Implausibly this is a comedy about four hapless jihadists in Britain intent on becoming suicide bombers. Even more implausibly it has moments that are laugh out loud funny but I just couldn’t get past the fact that they just hadn’t bothered to explain what had driven these seemingly ordinary guys to this level of extremism. I get that it’s a satire but it didn’t quite work for me.
Shortly after separating from her husband, successful fashion designer, Petra Von Kant (Margit Carstensen), falls in love with a beautiful but vapid young woman called Karin (Hanna Schygulla). When Karin predictably loses interest, Petra falls apart in a spectacular manner… all of this observed by Petra’s, silent and rather creepy assistant, Marlene (Irm Hermann). Not much happens in this film. It’s mostly just Petra rabbiting on about life and love. I think there was a lesson to be learned somewhere in all of it. For me the lesson was to stay away from 70’s German existentialist cinema.
After hurting his back in the line of duty, New Orleans detective, Terence Donagh (Nicolas Cage) becomes a little bit too attached to his prescribed painkillers, swiftly descending into drug addiction. Six months after his accident, his careful web of deception is falling apart as he attempts to solve a brutal murder. Cage is of course at his best playing deranged and he clearly relishes playing Donagh in this reprise of Harvey Keitel’s original role but he can’t hide the fact that he’s past his prime. This film is all kinds of trippy and weird but it’s a bit light on plot and the ending ties things up a little too well.

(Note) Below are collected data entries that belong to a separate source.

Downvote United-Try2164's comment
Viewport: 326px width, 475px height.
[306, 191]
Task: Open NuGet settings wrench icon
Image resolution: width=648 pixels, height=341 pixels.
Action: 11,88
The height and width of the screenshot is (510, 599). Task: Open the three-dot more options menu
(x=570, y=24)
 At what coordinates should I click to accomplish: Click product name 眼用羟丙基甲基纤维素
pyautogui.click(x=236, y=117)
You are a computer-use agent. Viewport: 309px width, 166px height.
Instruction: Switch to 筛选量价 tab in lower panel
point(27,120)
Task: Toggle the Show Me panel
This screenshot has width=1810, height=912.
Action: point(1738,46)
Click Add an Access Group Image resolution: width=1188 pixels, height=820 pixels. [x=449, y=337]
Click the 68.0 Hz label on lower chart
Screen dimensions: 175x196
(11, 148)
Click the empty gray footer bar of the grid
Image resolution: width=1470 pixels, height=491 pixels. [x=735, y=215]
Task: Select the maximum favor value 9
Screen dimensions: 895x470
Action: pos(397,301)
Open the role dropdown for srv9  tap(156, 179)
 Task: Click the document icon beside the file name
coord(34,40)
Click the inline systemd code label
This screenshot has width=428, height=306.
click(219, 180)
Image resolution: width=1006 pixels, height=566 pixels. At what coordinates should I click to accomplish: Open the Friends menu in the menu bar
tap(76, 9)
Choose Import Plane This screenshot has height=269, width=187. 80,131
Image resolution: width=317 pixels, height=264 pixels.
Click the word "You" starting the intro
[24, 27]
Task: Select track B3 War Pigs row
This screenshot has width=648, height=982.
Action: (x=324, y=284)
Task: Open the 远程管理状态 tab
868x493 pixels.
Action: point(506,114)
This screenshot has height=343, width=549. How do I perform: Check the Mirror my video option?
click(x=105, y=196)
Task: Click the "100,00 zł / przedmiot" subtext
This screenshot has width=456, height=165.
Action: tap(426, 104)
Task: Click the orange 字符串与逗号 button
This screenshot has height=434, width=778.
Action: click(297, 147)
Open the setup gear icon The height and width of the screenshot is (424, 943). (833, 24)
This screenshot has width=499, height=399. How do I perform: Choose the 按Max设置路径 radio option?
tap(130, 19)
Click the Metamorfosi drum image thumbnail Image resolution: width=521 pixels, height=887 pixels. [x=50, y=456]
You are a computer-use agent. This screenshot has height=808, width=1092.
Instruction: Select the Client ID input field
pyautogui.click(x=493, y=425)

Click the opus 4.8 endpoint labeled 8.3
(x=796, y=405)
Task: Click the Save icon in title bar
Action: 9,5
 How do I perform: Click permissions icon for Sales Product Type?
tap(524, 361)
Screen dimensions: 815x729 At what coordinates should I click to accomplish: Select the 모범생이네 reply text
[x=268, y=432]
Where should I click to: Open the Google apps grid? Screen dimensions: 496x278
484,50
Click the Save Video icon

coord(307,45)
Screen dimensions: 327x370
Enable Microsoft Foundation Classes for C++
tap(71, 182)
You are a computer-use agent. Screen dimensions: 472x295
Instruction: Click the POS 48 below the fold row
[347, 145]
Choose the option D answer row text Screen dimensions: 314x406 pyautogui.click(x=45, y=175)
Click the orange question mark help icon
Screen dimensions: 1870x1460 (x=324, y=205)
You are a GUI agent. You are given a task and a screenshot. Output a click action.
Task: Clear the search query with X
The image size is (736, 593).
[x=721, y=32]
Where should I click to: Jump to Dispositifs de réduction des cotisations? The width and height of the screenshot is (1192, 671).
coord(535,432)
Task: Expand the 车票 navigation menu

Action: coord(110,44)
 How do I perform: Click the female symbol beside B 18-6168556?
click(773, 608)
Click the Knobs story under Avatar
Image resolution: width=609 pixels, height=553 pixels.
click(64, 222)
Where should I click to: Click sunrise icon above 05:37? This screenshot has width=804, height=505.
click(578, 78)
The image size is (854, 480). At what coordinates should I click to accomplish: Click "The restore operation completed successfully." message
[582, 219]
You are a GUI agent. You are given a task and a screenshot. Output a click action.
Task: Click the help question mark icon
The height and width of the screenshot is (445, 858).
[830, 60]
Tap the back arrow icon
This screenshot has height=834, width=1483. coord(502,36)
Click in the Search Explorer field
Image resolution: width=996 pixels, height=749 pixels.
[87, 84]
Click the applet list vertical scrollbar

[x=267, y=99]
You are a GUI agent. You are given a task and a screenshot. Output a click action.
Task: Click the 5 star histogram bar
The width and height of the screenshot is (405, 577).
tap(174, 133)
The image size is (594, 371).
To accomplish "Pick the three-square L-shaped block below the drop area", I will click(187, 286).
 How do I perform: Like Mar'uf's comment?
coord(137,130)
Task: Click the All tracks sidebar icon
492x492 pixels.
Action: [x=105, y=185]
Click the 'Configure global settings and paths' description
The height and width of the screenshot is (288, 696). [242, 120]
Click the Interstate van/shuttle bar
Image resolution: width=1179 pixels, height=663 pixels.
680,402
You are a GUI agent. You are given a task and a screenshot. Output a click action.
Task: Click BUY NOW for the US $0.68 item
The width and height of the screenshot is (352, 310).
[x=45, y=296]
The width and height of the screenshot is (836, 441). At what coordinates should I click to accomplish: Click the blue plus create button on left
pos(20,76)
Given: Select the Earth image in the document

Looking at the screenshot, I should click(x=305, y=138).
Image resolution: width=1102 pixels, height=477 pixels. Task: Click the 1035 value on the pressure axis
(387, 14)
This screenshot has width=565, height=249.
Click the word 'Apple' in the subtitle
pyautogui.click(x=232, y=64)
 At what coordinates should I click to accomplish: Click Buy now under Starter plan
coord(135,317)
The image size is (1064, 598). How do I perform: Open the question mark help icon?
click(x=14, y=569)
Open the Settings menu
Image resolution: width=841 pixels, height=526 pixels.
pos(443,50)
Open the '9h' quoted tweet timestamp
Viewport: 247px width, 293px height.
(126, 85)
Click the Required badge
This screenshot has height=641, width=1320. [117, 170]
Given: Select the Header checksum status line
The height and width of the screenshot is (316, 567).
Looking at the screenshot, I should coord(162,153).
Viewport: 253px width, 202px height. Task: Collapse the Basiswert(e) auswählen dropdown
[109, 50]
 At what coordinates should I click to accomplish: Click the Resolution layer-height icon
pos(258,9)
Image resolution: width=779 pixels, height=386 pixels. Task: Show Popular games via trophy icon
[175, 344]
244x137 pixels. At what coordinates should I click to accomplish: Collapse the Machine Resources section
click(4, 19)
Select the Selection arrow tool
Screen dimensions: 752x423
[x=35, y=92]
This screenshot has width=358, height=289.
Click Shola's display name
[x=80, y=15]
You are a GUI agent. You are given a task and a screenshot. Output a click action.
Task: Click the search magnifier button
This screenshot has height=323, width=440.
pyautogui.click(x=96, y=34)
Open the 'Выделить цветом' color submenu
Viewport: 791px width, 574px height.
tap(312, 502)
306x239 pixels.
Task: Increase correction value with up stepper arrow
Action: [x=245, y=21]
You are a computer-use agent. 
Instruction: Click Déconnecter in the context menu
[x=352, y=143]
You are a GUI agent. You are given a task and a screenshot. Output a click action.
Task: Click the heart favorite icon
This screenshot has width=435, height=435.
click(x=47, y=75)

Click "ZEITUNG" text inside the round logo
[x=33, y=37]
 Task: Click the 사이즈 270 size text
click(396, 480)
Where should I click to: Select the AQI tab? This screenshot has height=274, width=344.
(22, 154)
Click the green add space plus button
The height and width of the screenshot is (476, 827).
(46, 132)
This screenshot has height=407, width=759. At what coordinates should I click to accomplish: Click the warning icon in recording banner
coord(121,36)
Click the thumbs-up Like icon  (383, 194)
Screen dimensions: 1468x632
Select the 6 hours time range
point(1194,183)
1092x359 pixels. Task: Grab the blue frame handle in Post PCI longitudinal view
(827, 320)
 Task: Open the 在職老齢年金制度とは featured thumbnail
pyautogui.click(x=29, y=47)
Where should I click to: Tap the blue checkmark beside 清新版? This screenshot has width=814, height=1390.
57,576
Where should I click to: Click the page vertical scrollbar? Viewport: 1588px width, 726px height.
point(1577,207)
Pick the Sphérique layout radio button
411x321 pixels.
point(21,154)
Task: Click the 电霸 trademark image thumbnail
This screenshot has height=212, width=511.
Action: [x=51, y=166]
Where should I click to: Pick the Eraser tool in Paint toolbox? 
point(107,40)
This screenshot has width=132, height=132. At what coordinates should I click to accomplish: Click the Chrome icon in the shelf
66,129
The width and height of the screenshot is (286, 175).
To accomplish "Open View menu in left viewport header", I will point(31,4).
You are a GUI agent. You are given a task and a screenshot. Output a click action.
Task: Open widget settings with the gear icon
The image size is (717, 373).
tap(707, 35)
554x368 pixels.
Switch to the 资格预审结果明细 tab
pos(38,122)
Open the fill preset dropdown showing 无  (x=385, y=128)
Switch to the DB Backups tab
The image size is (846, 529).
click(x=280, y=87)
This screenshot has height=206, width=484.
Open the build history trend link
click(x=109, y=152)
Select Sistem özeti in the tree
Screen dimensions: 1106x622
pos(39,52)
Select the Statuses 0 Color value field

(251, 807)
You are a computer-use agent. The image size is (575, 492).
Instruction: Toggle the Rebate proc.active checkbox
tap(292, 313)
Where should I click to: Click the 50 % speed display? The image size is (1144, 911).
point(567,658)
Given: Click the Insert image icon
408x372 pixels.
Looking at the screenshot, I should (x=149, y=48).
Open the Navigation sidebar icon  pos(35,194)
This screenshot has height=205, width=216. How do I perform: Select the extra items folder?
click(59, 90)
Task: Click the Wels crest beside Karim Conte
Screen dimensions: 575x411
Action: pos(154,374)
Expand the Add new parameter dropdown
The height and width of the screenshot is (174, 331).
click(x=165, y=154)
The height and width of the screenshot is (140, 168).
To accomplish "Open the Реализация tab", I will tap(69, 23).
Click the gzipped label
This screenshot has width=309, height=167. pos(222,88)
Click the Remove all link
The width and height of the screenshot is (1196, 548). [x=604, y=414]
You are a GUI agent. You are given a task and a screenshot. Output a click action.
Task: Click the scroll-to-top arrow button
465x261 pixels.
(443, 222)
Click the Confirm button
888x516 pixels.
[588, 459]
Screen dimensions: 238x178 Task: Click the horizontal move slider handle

Goldie Hawn (Helen) and Meryl Streep (Madeline) star as a couple of lifelong friends in constant competition with one another. When Madeline steals Helen’s fiancé (Bruce Willis), Helen falls apart, only to return years later looking better than and hell bent on revenge. But Helen has a dark secret, one that is going to ruin both their lives… forever. This is very 90’s and hasn’t aged nearly as well as its stars.